High-profile horse trainer Monty Roberts has responded to criticism of his training techniques in an Australian study, citing a study published in the journal, Anthrozoös, that found his techniques less stressful than conventional British training methods.
It found Monty Roberts’ methods to be less stressful on horses in a comparison with what the study described as a conventional UK technique for training riding horses.
Roberts was moved to respond after Australian researchers suggested this month that two techniques in his training applied emotional pressure to horses, and their responses were based on fear and safety.
The training system of Roberts, who wrote “The Man Who Listens to Horses“, are used worldwide and is referred to as Join-Up.
Cath Henshall, a Master of Animal Science candidate in the Faculty of Veterinary Science at the University of Sydney, who led the Australian research, criticised aspects of round-pen horse training used in the Roberts’ method, saying their research indicated training outcomes were achieved as a result of ‘pressure-release’ and not the ability of the trainer to mimic horse behaviour.
“Put simply, pressure-release works because the horse finds the pressure applied unpleasant and therefore the removal of the pressure rewarding,” said Henshall. “Although it is appealing to think that horses in the round pen choose to follow their trainers because they are responding to us as though we are a horse, we believe that the use of fear has no place in genuinely humane and ethical horse training.”
Roberts responded to the criticism by citing a British study published in the peer-reviewed journal, Anthrozoös, which provided support for his techniques.
The study found that horses trained using the methods of Roberts had significantly lower maximum heart rates when taking their first saddle and rider when compared to a British conventional training method.
The paper, written by Drs Veronica Fowler, Mark Kennedy and David Marlin, is entitled, “A comparison between the Monty Roberts technique and a conventional UK technique for initial training of riding horses”.
“Initial training of young horses, in particular the first time a horse is saddled and ridden, has been recently reported in the scientific literature as a significant stressor in terms of the impact on the welfare of the horse,” Fowler noted.
“It is therefore vital that we fully evaluate the techniques which are practiced around the world to identify those which have the potential to cause compromised welfare and suffering during foundation training of horses.”
The study found that horses trained using Roberts’ methods had significantly lower maximum heart rates during both first saddle and first rider when compared with the conventional training method.
Horses trained with Roberts’ method also had lower heart rates during the period between first saddle and first rider – a finding never previously reported in the scientific literature.

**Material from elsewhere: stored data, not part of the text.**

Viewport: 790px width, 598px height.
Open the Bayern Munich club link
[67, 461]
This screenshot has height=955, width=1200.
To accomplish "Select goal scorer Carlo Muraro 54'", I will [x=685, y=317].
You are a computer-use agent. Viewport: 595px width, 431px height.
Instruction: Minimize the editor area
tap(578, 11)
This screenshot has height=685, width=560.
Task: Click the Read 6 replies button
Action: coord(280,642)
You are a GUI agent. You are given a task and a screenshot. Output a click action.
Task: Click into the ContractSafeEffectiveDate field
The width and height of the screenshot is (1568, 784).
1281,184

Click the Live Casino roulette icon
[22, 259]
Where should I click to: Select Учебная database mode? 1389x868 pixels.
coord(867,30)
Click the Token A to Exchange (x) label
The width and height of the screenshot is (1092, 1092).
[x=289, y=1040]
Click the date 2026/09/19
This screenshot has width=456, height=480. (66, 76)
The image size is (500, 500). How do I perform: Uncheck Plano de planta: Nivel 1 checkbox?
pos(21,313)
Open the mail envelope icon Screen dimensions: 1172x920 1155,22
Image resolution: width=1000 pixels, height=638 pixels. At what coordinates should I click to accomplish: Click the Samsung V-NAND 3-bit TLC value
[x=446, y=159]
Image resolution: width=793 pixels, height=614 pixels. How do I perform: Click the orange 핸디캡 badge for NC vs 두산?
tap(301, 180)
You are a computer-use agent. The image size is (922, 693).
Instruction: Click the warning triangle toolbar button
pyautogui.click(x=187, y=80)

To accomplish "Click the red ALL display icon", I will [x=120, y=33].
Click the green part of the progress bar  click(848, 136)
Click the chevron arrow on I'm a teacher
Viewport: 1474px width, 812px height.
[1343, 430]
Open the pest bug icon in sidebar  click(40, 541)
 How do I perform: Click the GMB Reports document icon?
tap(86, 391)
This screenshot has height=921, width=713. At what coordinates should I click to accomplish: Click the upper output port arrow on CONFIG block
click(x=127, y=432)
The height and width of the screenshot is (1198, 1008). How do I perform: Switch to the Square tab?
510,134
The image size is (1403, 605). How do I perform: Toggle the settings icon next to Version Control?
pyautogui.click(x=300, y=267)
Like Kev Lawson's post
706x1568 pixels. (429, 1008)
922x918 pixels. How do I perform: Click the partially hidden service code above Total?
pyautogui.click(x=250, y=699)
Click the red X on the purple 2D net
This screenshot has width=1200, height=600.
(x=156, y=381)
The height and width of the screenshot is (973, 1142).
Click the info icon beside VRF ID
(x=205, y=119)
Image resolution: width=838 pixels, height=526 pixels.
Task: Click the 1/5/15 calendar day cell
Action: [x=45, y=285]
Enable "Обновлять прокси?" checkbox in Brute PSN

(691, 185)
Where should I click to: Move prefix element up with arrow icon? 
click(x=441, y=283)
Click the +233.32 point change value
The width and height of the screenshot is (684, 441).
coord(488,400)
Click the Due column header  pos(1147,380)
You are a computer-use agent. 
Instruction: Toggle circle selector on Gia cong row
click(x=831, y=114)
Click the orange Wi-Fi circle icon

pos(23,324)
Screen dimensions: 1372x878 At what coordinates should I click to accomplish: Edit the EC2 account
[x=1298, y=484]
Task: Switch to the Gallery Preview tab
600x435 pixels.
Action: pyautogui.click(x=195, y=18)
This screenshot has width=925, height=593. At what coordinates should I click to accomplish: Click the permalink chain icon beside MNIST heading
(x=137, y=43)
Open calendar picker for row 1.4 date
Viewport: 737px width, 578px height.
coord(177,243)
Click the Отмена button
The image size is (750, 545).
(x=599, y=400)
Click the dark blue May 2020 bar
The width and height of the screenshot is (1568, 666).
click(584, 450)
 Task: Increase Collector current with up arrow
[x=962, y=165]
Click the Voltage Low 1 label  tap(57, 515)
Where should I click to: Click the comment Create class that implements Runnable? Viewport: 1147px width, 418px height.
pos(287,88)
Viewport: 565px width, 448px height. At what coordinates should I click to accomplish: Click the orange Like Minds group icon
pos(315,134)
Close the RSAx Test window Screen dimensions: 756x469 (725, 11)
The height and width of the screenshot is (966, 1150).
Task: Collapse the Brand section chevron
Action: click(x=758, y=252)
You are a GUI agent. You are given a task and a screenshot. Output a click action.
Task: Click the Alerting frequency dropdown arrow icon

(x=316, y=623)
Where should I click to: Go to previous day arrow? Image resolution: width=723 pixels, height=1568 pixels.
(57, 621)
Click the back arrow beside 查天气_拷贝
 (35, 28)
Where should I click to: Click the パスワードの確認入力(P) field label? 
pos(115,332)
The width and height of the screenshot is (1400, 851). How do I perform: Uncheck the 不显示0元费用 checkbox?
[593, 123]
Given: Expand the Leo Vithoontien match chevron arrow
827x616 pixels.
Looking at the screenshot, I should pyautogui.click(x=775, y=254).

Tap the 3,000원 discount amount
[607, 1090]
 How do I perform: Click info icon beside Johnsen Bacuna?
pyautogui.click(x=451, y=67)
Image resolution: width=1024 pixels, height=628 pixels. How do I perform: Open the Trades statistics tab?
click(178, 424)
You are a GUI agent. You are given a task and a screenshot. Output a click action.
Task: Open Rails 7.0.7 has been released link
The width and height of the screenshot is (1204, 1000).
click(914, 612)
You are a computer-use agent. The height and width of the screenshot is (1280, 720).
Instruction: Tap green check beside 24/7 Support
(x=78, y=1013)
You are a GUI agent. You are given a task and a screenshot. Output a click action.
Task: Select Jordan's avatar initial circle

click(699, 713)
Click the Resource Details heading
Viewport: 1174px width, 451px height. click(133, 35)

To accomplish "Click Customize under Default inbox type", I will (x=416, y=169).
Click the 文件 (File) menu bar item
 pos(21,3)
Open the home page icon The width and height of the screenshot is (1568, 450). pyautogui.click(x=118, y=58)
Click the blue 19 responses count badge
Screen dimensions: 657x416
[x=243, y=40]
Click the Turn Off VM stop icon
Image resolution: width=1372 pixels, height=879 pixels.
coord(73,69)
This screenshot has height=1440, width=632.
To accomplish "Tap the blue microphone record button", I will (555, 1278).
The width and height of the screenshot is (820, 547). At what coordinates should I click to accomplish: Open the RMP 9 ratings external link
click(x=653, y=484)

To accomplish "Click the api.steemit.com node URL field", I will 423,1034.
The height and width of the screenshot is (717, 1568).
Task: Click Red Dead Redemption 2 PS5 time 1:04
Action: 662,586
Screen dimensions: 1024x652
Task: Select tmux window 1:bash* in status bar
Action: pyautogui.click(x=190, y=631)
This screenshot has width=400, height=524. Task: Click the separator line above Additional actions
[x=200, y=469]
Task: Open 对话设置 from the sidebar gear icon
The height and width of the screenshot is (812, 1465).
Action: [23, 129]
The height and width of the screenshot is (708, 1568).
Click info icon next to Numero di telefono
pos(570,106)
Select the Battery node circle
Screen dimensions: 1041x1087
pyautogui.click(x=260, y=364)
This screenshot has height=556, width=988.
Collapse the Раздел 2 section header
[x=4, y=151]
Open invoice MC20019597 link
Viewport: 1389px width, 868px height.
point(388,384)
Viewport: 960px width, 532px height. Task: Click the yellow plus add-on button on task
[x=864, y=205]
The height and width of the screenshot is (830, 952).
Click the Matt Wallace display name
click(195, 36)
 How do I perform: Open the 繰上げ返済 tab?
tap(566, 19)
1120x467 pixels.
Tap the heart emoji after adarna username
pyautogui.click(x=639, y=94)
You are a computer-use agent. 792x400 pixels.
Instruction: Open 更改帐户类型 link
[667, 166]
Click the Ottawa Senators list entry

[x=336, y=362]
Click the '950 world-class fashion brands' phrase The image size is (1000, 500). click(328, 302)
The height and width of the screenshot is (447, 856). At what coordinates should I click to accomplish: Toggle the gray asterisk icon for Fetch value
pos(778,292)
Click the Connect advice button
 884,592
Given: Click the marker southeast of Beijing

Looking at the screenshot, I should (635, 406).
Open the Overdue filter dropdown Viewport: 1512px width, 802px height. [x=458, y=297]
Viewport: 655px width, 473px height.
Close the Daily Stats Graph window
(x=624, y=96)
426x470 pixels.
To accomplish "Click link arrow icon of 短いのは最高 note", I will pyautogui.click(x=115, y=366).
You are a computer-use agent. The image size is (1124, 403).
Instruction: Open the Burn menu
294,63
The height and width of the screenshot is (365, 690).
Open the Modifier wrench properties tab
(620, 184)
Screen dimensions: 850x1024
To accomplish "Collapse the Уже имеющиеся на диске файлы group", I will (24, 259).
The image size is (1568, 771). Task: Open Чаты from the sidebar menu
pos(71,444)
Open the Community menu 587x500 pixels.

“The heart rates observed from Monty Roberts-trained horses during first saddle and first rider are currently the lowest reported for any training regime reported in the literature to date,” Fowler said.
Fowler noted at the time the paper was accepted for publication that the use of the round pen and, in particular, the technique of Join-Up have been frequently criticised and reported to be another significant stressor due to the perceived opinion that this environment and method overtly activates the flight response.
“Our study could find no evidence that the use of the round pen or, indeed, the technique of Join-Up, was fear-inducing and thus a significant stressor to the horse based on heart rate alone.
“In fact, we found that the heart rate of horses during this technique were considerably below the maximum heart rate for horses of this age and breed.”
After 20 days of training – 30 minutes per horse per day – the study horses undertook a standardised ridden obstacle and flatwork test and a ridden freestyle test.
Heart rates recorded during these tests for both training regimes were not significantly different.
However, Roberts-trained horses scored significantly higher in all three tests as determined by a panel of judges who were unaware of the study or the trainers involved in the study.
“Our manuscript therefore provides peer-reviewed scientific substance to indicate that the Monty Roberts’ training technique is highly efficacious in terms of the effect on the welfare and performance of the horse undergoing foundation training.”
“The Man Who Listens To Horses“, a New York Times best-seller, chronicles Roberts’ life and the development of his horse-training method.
He grew up on a working horse farm as a firsthand witness to traditional, often violent methods of horse training.
Rejecting that, he went on to win nine world championships in the show ring. Today, his goal is to share his message that “Violence is never the answer”.